Cartas sobre la educación


de los niños

CARTA DUODÉCIMA
8 de diciembre de 1818.

Mi querido Greaves:

Hemos visto que el instinto animal tiene siempre la intención de una


gratificación instantánea, sin preocuparse nunca de la comodidad ni del interés
de los otros.

Mientras no ha despertado ninguna otra facultad, este instinto y su dominio


exclusivo sobre el niño no puede ser considerado propiamente como una falta;
no hay, en realidad, ninguna conciencia en ello; si es egoísta en apariencia, no
lo es voluntariamente; y el Creador mismo parece haber ordenado que sea tan
enérgica y exclusivamente prevalente, mientras la conciencia y otras facultades
no pudieran contribuir a asegurar ni siquiera la primera condición de la vida
animal, la propia conservación.

Pero, si después de la primera indicación de un principio más elevado, se


permite todavía a este instinto, que actúe de un modo ilimitado y sin control,
como antes, entonces comenzará a estar en pugna con la conciencia y cada
paso en que persista hará progresar el egoísmo del niño a expensas de su
mejor y más amable naturaleza.

Deseo que esto sea claramente comprendido; y quizá lo consiga mejor


explicando las reglas que concibo desprenderse de ello, para el uso de la
madre, que permaneciendo en la posición abstracta. En primer lugar, que la
madre se adhiera firmemente a la buena y antigua norma, de prestar atención
regular a su hijo; proseguir en lo posible el mismo curso; no olvidar nunca las
necesidades de su hijo cuando son reales y no ser indulgente con ellas cuando
son imaginarias o cuando sean expresadas con inoportunidad. Mientras más
temprana y más constante sea su adhesión a esta práctica, mayor y más
duradero será el beneficio real que resulte para su hijo.
La facilidad y las ventajas de semejante plan, si es constantemente practicado,
serán pronto percibidas.

La primera ventaja será por parte de su madre. Se verá ella menos sujeta a
interrupciones; será menos inclinada a momentos de mal humor; aunque se
tiente su paciencia, no se quebrantará su temperamento; en todas las
ocasiones obtendrá una satisfacción real de su contacto con el niño, y sus
deberes no le recordarán con más frecuencia que sus goces, que es una
madre.

Pero la ventaja será mayor por parte del niño.

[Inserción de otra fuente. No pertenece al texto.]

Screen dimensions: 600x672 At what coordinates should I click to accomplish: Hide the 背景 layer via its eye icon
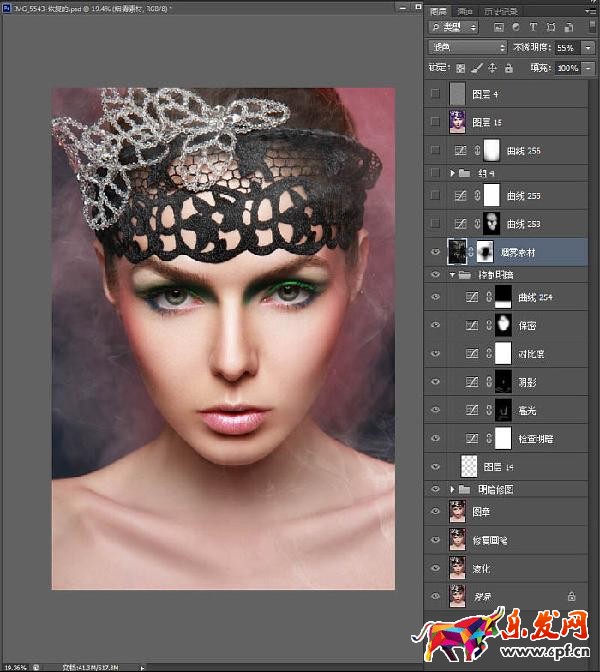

Toda madre podrá hablar por experiencia propia de los beneficios que
proporcionará a sus hijos un determinado trato o de las consecuencias
desfavorables de un proceder contrario. En el primer caso sus necesidades
serán escasas y fácilmente satisfechas; y no hay un criterio más infalible de
una salud perfecta. Pero si, por el contrario aquella regla ha sido olvidada; si
por el deseo de evitar algo semejante a la severidad, la madre se ha visto
tentada a una ilimitada indulgencia, pronto se verá que este tratamiento por
bien intencionado que fuera, no deja de ser perjudicial. Será una fuente de
continua incomodidad para ella, sin ninguna satisfacción para su hijo; habrá
sacrificado su propia felicidad sin asegurar la de él.

Que las madres que han tenido la desgracia de incurrir en esta falta nos digan
si no han tenido ocasión suficiente para arrepentirse de su indulgencia
enfermiza, a menos de caer en el gran infortunio de sustituirla por el otro
extremo -el hábito de la indolencia y del frío olvido-. Y que el niño que se
desenvolvió durante su primera juventud en un exceso de indulgencia nos diga
si no ha sufrido las consecuencias; si precipitándose de una en otra excitación,
ha sentido nunca aquella salud y tranquilidad, aquella igualdad de espíritu que
es el primer requisito para el goce racional y para la felicidad duradera.

Que nos diga si tal sistema es apto para dar sabor a los deportes inocentes y a
los rasgos inolvidables de la infancia; si proporciona energía para resistir la
tentación o para compartir el noble entusiasmo de la juventud, y si, por último,
asegura firmeza y éxito en los ejercicios de la virilidad.

No todos hemos nacido para filósofos; pero todos aspiramos a una sólida
situación, lo mismo de cuerpo que de espíritu, y el rasgo esencial de ella es
desear poco y satisfacerse aún con menos.